Luca, who is sitting close enough to Mariella on our scavenged couch that they’re practically squished together, looks at me thoughtfully.
“Well, Riley’s his best friend,” he says. “If she thinks it’s okay, then—it must be, right?”
Jesus. Luca could have sharpened a knife to fit exactly under the grooves of my ribs and not have hit a point as sore as that one. It must be written all over my face, because Mariella narrows her eyes at me, leaning in.
“Does Riley think it’s okay?” she asks, even as she makes direct eye contact with me.
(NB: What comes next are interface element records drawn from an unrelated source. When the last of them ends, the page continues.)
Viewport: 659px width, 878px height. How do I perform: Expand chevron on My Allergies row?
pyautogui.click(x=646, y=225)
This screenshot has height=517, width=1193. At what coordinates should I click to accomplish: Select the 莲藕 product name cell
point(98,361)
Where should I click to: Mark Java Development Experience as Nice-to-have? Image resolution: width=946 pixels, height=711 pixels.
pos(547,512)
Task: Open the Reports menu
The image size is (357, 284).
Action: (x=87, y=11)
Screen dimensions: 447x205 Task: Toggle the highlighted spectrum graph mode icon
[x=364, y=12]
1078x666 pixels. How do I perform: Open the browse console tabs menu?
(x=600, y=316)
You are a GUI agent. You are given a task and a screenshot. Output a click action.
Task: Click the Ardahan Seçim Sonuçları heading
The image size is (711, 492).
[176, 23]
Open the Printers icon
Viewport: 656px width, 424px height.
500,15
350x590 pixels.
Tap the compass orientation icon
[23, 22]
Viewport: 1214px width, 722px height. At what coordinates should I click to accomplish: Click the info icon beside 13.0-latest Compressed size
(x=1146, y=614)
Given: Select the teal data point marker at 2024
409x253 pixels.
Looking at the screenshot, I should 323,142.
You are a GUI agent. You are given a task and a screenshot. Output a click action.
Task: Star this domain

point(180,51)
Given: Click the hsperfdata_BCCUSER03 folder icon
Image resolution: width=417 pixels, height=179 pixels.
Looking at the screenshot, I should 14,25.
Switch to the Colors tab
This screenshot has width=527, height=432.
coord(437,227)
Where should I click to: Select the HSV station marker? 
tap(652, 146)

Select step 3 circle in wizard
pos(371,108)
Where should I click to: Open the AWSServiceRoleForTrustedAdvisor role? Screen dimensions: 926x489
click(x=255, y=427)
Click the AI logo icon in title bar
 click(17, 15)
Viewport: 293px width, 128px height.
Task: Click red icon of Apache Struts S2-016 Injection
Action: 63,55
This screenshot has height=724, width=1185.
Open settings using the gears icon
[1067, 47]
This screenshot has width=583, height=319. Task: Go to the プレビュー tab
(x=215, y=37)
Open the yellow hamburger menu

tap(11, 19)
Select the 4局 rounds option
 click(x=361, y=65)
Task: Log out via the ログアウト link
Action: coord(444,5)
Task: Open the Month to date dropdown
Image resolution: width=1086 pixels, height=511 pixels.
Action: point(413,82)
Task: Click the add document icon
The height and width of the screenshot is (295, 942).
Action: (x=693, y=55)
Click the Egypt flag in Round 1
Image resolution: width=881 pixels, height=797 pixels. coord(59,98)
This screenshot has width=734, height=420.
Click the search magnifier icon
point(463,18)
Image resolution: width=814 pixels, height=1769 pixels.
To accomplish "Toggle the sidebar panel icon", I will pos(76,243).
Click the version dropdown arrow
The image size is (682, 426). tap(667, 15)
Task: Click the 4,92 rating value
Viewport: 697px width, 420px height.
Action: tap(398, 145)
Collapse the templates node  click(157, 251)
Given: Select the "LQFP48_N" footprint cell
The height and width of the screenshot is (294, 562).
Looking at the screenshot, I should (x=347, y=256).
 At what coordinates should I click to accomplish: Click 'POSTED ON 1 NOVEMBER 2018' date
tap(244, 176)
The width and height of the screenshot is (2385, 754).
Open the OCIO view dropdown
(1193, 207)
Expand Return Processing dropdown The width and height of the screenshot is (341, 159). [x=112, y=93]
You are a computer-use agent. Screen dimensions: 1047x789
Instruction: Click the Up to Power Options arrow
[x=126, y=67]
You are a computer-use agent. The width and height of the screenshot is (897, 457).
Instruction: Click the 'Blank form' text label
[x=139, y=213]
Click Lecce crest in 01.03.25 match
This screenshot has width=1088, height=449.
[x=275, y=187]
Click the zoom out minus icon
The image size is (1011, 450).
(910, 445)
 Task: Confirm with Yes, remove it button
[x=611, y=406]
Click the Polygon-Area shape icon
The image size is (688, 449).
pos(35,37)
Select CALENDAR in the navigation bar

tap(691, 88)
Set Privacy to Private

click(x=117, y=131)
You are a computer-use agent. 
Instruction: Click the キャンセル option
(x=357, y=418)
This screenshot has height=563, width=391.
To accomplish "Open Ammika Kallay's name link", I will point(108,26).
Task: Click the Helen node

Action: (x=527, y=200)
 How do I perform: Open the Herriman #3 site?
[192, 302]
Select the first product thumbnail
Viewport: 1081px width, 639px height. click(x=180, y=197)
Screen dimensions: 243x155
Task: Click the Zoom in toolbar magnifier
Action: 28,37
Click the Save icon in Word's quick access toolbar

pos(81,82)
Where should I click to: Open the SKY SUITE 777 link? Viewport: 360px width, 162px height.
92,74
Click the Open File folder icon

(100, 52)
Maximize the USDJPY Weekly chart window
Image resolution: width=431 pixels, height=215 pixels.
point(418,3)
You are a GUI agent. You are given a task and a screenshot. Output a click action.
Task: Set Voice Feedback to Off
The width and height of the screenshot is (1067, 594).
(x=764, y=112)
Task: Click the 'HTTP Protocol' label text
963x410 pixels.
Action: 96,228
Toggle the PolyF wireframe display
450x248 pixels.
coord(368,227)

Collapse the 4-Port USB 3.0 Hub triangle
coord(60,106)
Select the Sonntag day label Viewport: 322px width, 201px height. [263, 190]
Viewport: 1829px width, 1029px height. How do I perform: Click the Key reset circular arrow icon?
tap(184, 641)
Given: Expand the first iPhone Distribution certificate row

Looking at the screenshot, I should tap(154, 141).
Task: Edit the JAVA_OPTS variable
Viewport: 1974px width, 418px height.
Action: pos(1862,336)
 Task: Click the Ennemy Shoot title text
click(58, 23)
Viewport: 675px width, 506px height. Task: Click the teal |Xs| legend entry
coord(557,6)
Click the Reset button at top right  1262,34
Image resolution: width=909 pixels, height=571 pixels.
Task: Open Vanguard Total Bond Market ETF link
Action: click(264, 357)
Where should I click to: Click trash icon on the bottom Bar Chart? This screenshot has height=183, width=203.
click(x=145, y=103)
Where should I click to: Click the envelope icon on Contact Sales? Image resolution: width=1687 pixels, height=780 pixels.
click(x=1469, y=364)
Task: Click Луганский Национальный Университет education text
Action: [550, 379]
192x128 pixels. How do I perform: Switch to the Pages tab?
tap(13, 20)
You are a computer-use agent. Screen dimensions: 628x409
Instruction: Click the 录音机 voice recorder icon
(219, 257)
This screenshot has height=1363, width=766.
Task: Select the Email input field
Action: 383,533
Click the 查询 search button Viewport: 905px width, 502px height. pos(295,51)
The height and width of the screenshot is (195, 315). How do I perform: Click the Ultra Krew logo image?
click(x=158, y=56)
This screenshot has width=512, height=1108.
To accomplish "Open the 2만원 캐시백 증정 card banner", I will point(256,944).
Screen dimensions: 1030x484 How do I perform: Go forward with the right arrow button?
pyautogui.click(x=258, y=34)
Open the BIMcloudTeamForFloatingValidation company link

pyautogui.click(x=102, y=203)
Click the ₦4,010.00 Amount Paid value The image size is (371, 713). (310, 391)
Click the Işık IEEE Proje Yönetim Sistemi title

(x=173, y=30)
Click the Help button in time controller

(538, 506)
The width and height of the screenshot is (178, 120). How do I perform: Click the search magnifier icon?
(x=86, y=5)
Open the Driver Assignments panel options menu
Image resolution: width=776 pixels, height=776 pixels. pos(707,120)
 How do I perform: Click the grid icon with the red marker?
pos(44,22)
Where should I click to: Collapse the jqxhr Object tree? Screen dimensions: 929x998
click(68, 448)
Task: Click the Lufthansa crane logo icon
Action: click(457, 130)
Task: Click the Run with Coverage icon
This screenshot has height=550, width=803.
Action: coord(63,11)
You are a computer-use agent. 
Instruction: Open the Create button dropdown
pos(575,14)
I’m sitting on the floor for lack of chairs, but I’m still decidedly in the hot seat. I feel everyone shift slightly to look at me—Luca and Mariella from the couch, Dai and Jesse from the stove that is probably way too close to the couch for comfort, even Eddie from deep in his laptop screen.
“I…”
My throat’s gone dry. Tom isn’t here, and it makes me realize that he’s not the only one of the two of us who has been keeping things from the other. I might have told him the truth of my feelings about him, but I didn’t tell the truth of my feelings about what he was doing. I grazed the surface, maybe. But I avoided the core.